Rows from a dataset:
%%

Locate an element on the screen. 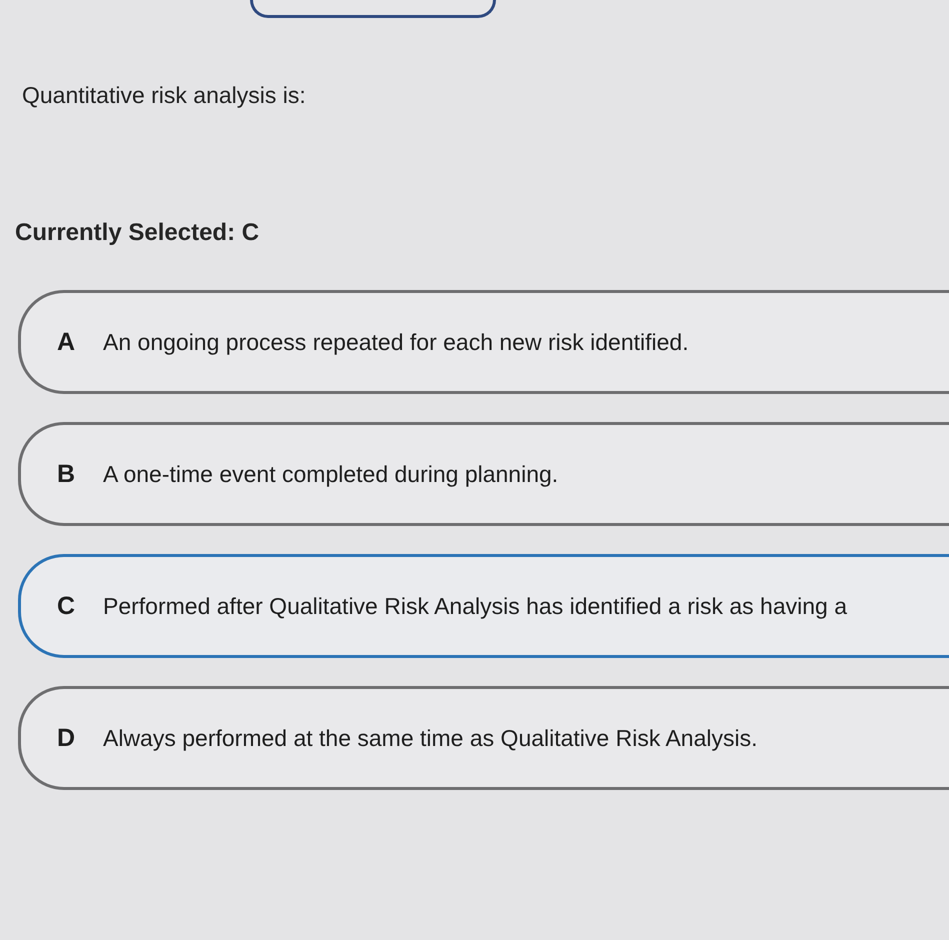 Image resolution: width=949 pixels, height=940 pixels. selection-status: Currently Selected: C is located at coordinates (138, 233).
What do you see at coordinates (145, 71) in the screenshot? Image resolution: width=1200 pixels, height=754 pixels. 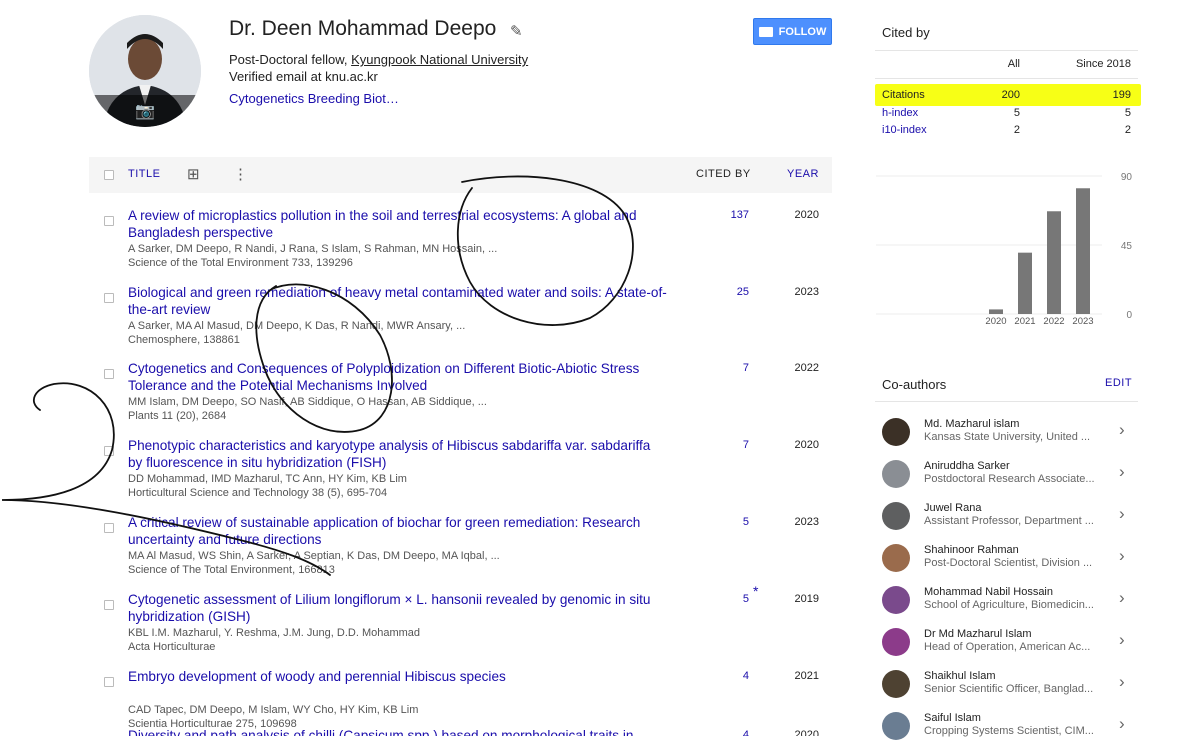 I see `profile-photo: 📷` at bounding box center [145, 71].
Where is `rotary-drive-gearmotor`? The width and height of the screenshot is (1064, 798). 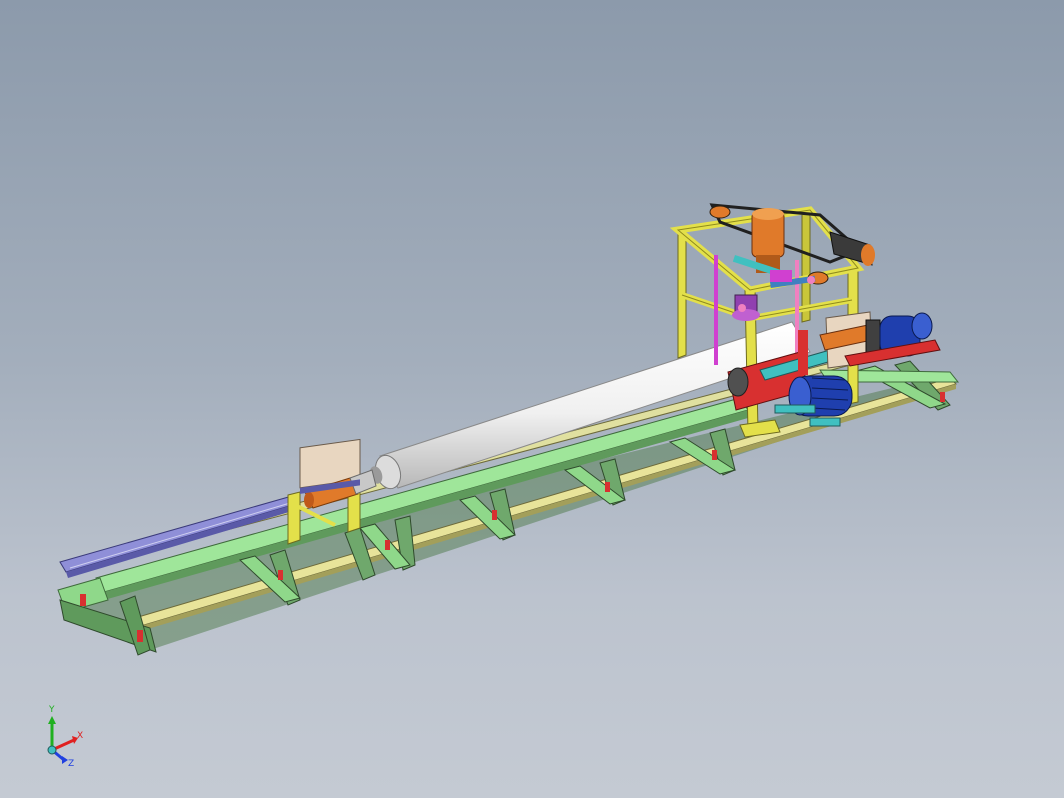
rotary-drive-gearmotor is located at coordinates (880, 340).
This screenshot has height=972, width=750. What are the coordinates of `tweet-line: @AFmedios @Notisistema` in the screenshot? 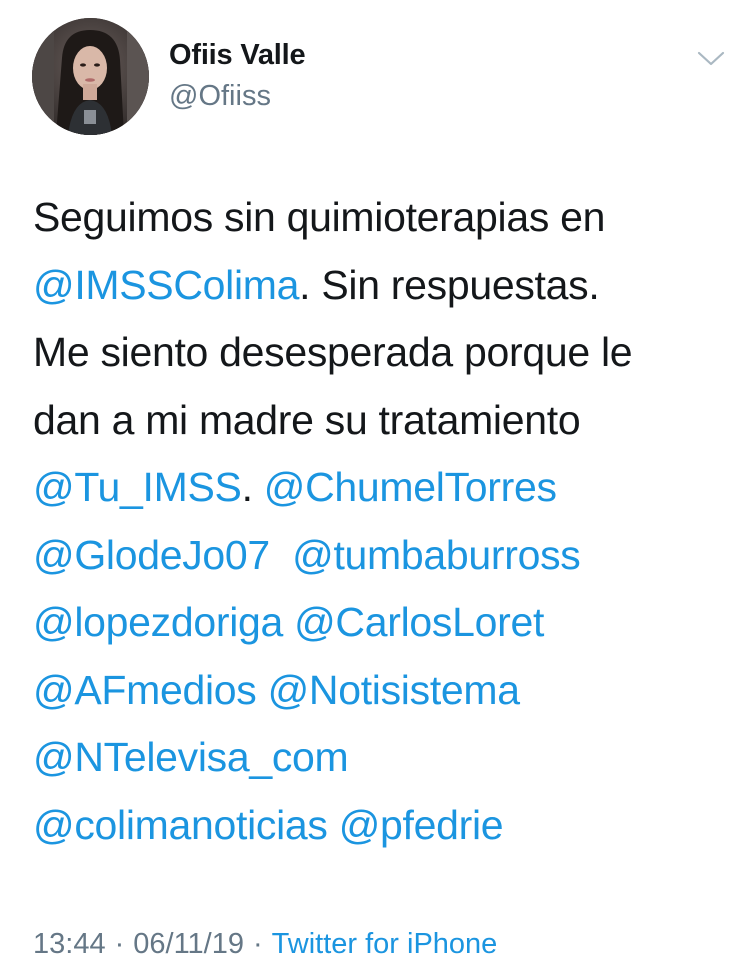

%%

Activity:
Copy the rows word for word, starting at the line that contains "is (1064, 798)." and continuing through the last row. Omit the pictures from your copy.

Answer section:
Where is `rotary-drive-gearmotor`? The width and height of the screenshot is (1064, 798). 
rotary-drive-gearmotor is located at coordinates (880, 340).
This screenshot has height=972, width=750. What are the coordinates of `tweet-line: @AFmedios @Notisistema` in the screenshot? 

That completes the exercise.